I tried compiling the empty project, but ran into some bugs. I then cut and pasted the entire sample XMP reader code into the my empty project. I also manually linked the CoreServices library against the target using the Build Phases option Xcode.

Link Xcode target to CoreServices

I honestly don’t know what I am doing at this point, and I don’t know whether this helped, but on the next attempt to compile the project compiled fully, and I got an executable.

It took me a while to find where the executable was located, but eventually I found it located in

Build/Products/Debug /Users/ian/code/

Obviously I’ve made a typo in the name of the target, you can see that I have an extra space next to the ../Debug /.. part of the path, and I had expected the executable to land in the project directory, rather than in the system Library, but we have the working executable ‘MyXMPReader’.

Running the application

It’s a command line application, and takes a path to a file as an argument. To run this, point it at a PDF like so:

$ MyXMPReader test.pdf

It produces some terminal output, and writes the XMP data into a local XMPDump.txt file. I verified the tool works by running it against a nature communications pdf, and you can see some of the output here:

$ head -40 XMPDump.txt 
Dumping XMPMeta object ""  (0x0)

   dc:  http://purl.org/dc/elements/1.1/  (0x80000000 : schema)
      dc:format = "application/pdf"
      dc:identifier = "
      dc:creator  (0x600 : isOrdered isArray)
         [1] = "Zhong Yan"
         [2] = "Guanxiong Liu"
         [3] = "Javed M. Khan"
         [4] = "Alexander A. Balandin"
      dc:description  (0x1E00 : isLangAlt isAlt isOrdered isArray)
         [1] = "Nature Communications 3, 827 (2012). doi:10.1038/ncomms1828"  (0x50 : hasLang hasQual)
               ? xml:lang = "x-default"  (0x20 : isQual)
      dc:publisher  (0x200 : isArray)
         [1] = "Nature Publishing Group"
      dc:rights  (0x1E00 : isLangAlt isAlt isOrdered isArray)
         [1] = "<C2 A9> 2012 Nature Publishing Group, a division of Macmillan Publishers Limited. All Rights Reserved."  (0x50 : hasLang hasQual)
               ? xml:lang = "x-default"  (0x20 : isQual)
      dc:title  (0x1E00 : isLangAlt isAlt isOrdered isArray)
         [1] = "Graphene quilts for thermal management of high-power GaN transistors"  (0x50 : hasLang hasQual)
               ? xml:lang = "x-default"  (0x20 : isQual)

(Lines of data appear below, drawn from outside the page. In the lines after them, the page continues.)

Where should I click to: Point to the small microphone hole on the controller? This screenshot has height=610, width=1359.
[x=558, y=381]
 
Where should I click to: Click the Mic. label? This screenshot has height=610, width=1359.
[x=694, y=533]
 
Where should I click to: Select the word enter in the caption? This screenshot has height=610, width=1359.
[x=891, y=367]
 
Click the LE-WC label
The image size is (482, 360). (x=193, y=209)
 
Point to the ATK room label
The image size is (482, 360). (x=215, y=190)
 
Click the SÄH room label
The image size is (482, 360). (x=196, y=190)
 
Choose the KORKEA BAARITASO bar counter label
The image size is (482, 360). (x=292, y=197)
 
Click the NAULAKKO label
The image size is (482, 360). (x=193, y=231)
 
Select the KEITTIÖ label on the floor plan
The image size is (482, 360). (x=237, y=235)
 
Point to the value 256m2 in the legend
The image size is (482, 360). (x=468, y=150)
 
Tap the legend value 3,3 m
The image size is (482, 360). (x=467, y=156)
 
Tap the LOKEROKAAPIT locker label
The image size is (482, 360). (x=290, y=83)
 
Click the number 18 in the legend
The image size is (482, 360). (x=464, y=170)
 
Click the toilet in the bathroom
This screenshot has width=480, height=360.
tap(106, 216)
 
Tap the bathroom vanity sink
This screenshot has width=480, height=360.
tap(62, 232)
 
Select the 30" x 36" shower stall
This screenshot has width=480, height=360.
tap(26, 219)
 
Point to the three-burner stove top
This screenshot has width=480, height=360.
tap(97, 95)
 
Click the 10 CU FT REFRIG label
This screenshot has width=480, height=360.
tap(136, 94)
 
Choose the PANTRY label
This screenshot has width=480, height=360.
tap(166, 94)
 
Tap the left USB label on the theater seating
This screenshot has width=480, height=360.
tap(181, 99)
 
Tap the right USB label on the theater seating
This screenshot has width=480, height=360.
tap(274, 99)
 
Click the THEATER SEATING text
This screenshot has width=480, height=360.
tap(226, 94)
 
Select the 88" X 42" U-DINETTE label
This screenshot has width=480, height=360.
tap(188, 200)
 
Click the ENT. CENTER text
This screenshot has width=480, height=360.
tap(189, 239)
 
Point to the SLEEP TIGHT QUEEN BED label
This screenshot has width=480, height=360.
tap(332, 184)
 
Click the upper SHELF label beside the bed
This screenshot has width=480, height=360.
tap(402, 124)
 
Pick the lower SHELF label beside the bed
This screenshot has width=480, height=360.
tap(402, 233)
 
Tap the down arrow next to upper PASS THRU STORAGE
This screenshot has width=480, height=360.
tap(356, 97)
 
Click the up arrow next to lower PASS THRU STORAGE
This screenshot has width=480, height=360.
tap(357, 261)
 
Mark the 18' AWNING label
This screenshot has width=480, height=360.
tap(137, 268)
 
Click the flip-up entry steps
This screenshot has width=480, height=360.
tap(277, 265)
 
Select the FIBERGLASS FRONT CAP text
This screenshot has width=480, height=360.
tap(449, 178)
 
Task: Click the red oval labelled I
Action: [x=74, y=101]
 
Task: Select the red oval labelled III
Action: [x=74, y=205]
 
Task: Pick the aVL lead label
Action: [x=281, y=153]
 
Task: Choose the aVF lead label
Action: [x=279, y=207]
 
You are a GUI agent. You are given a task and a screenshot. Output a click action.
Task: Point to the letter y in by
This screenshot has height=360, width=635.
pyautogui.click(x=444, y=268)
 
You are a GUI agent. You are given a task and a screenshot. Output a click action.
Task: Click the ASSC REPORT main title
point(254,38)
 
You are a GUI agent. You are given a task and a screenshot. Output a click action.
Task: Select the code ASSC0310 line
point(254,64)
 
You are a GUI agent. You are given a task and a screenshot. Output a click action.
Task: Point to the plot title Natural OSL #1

   pdf:  http://ns.adobe.com/pdf/1.3/  (0x80000000 : schema)
      pdf:Producer = "Adobe PDF Library 7.0"

   prism:  http://prismstandard.org/namespaces/basic/2.0/  (0x80000000 : schema)
      prism:copyright = "
            <C2 A9> 2012 Nature Publishing Group, a division of Macmillan Publishers Limited. All Rights Reserved."
      prism:doi = "10.1038/ncomms1828"
      prism:eIssn = "2041-1723"
      prism:endingPage = "8"
      prism:publicationName = "Nature Communications"
      prism:rightsAgent = "permissions@nature.com"
      prism:startingPage = "827"
      prism:volume = "3"
      prism:publicationDate  (0x200 : isArray)
         [1] = "--"
      prism:url  (0x200 : isArray)

I’ll explore some other tools that you can use to look at XMP data in pdfs in a later post, and I’ll also look at what we can find inside some recently published academic PDFs with an eye to deciding what we should be putting into the documents that we will be producing at eLife (don’t forget to submit).